スポーツ小売業国内最大手のゼビオは「感動価値」に強いこだわりを持っている。それはどのようなものだろうか。また、お客様と長期的関係を築くために心がけていることは何か。前回に引き続き、代表取締役の諸橋友良氏に詳しく聞いた。
スポーツ用品は
商品1つひとつに感動の物語が込められている
川上:ゼビオのビジネスモデルは、「組織がベクトルを合わせてスポーツを産業化し、お客様に感動を与えていく仕組み」ですよね。「顧客価値」は「感動を与える」に集約できると思いますが、なぜ諸橋さんは「感動」にこだわるのでしょうか。

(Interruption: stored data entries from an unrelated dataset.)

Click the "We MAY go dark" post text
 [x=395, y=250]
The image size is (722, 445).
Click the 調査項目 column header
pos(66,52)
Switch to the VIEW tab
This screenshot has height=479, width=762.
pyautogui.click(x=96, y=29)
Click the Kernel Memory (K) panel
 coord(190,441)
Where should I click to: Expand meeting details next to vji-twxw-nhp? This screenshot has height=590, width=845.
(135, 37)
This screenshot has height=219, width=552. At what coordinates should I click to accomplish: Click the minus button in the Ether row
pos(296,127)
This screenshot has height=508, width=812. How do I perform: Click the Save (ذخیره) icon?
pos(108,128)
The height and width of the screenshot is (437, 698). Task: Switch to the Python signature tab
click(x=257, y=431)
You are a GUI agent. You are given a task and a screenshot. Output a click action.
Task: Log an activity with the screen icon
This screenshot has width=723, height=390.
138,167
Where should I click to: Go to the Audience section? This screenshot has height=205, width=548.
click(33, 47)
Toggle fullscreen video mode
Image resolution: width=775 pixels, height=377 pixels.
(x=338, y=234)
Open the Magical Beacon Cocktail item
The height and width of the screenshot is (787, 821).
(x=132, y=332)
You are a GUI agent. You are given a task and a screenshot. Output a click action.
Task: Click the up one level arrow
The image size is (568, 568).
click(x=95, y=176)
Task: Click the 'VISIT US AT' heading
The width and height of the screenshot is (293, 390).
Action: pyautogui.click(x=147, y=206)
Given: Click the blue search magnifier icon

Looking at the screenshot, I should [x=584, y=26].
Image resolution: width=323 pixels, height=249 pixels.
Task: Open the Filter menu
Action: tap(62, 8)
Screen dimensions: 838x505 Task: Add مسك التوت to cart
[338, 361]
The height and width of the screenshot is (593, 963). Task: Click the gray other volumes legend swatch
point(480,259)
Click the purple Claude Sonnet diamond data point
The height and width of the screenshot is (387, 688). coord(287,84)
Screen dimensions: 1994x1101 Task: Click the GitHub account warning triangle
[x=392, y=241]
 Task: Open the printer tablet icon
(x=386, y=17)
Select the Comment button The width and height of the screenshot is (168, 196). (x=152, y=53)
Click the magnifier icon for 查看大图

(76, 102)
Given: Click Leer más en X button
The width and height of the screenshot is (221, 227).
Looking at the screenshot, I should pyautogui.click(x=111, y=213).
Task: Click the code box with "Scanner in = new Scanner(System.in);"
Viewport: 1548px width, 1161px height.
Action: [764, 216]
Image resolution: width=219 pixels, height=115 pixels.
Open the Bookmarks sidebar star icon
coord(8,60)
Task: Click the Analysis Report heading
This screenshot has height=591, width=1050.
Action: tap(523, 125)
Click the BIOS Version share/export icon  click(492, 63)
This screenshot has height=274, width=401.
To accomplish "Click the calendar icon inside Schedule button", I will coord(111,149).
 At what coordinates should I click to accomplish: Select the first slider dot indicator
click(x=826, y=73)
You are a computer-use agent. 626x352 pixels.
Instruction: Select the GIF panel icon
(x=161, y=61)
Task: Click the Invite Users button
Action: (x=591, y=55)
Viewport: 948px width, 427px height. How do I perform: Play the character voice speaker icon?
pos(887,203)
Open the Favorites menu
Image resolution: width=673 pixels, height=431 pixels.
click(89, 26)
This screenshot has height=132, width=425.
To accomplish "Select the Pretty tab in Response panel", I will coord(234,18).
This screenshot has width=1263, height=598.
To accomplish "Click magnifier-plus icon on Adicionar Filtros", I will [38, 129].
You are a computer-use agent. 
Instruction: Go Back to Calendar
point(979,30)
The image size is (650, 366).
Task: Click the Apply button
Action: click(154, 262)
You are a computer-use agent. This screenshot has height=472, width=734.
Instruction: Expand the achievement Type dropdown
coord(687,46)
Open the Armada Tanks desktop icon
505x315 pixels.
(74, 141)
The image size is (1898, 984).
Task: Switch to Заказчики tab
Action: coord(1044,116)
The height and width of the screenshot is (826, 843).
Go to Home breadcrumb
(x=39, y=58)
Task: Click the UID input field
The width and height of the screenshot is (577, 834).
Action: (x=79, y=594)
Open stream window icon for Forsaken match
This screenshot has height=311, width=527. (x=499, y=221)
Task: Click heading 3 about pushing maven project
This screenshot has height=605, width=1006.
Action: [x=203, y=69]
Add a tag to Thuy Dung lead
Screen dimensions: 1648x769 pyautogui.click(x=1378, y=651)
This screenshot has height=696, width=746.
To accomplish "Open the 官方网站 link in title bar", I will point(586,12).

諸橋:スポーツ用品は、野球グローブ1つとってもそれを買った人にはドラマが生まれやすいんです。例えば、中学校で野球部に入部した男の子が野球グローブを買ったとします。買った当初のグローブは硬いので柔らかくしないといけません。だからグローブにボールをはさんで、それが落ちないように紐で縛って枕代わりにして寝て、後日いよいよ使う……というドラマがあるわけです。商品1つひとつに感動の物語が込められているんですよね。
川上:その子が大きくなって結婚してからも、自分の子どもに野球部時代の話を聞かせたり、一緒にキャッチボールをしたりと長期に渡って物語は続きますね。
諸橋:そうなんです。お客様1人ひとりの人生のキーポイントにスポーツが関わる可能性は高い。だから「感動」にはこだわりたいし、私たちスタッフも、たった1つの道具でも、それが感動を与えることを理解した上で販売したいと思っています。